[Items from a dataset]
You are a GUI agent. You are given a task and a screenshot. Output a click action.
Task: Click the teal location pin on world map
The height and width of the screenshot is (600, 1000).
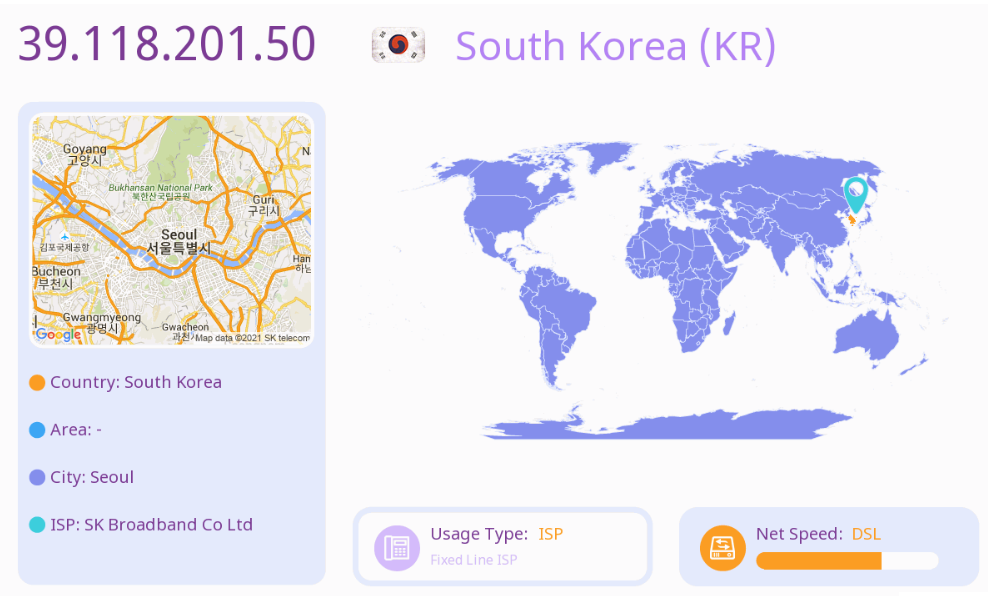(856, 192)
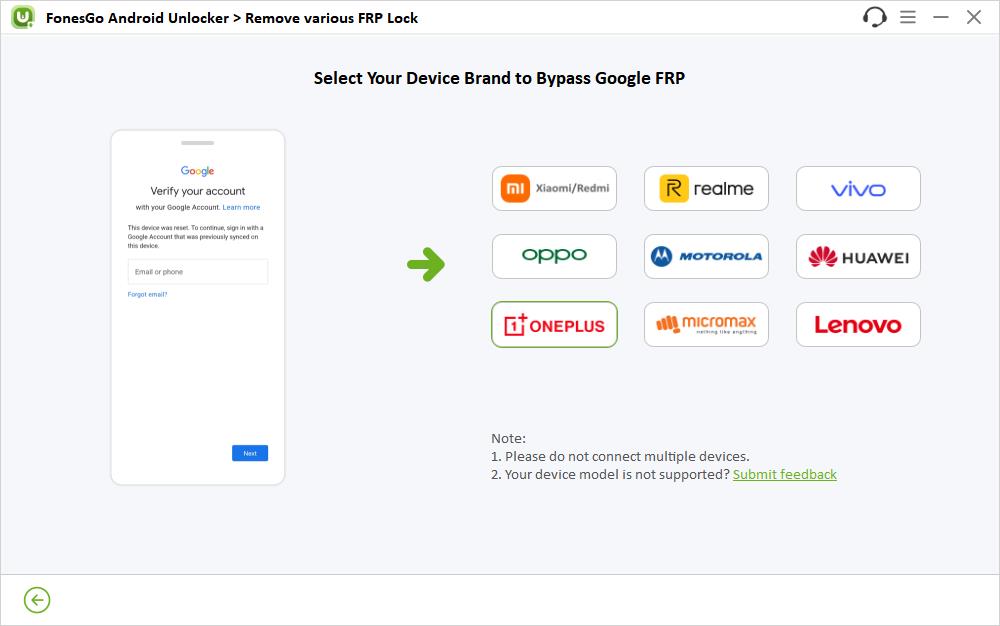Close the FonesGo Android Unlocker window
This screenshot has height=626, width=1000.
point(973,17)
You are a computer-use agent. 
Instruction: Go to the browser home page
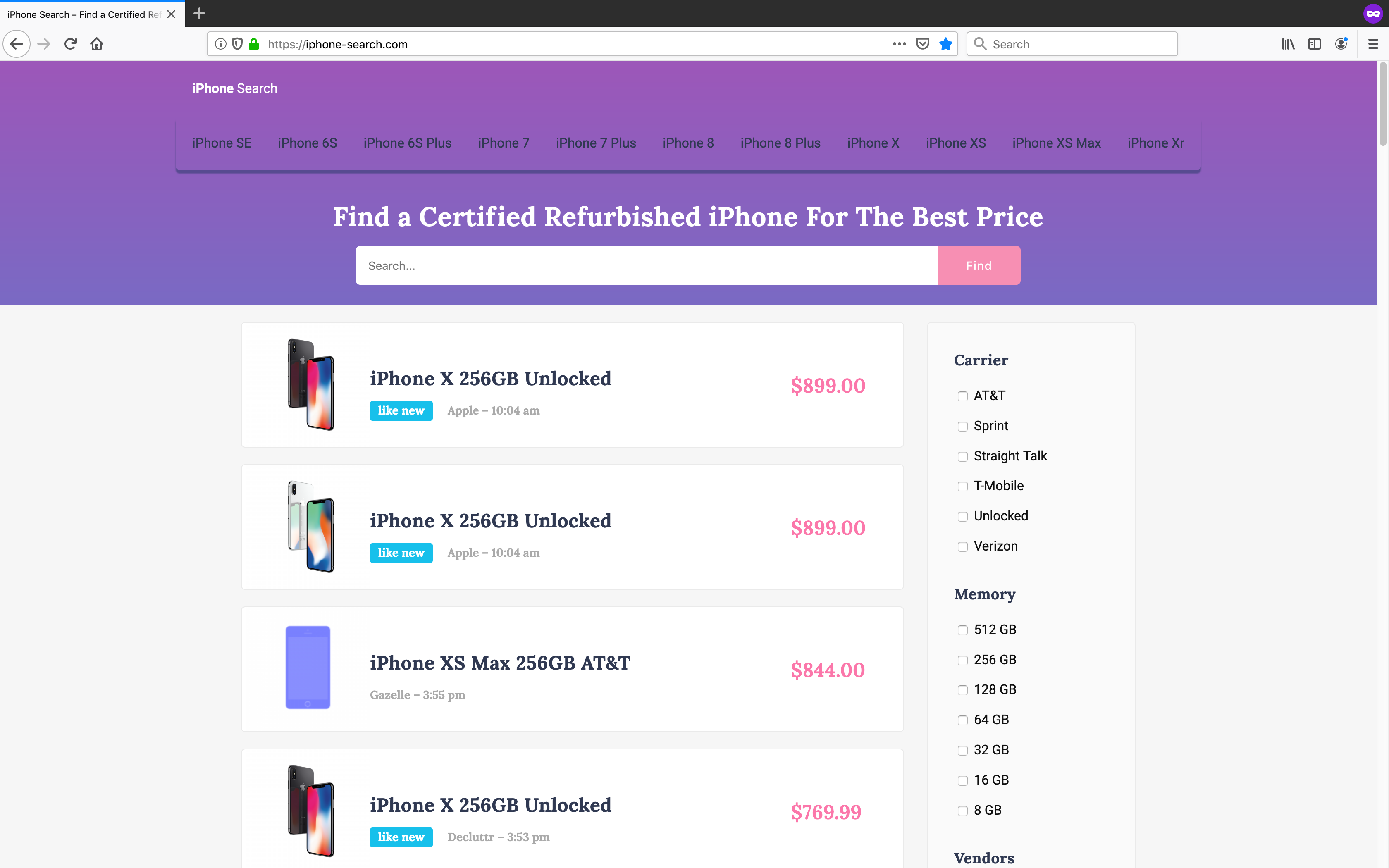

## Directions for this task
From the data, pick out every line that includes "agent".

## Exercise output
You are a GUI agent. You are given a task and a screenshot. Output a click action.
You are a computer-use agent. 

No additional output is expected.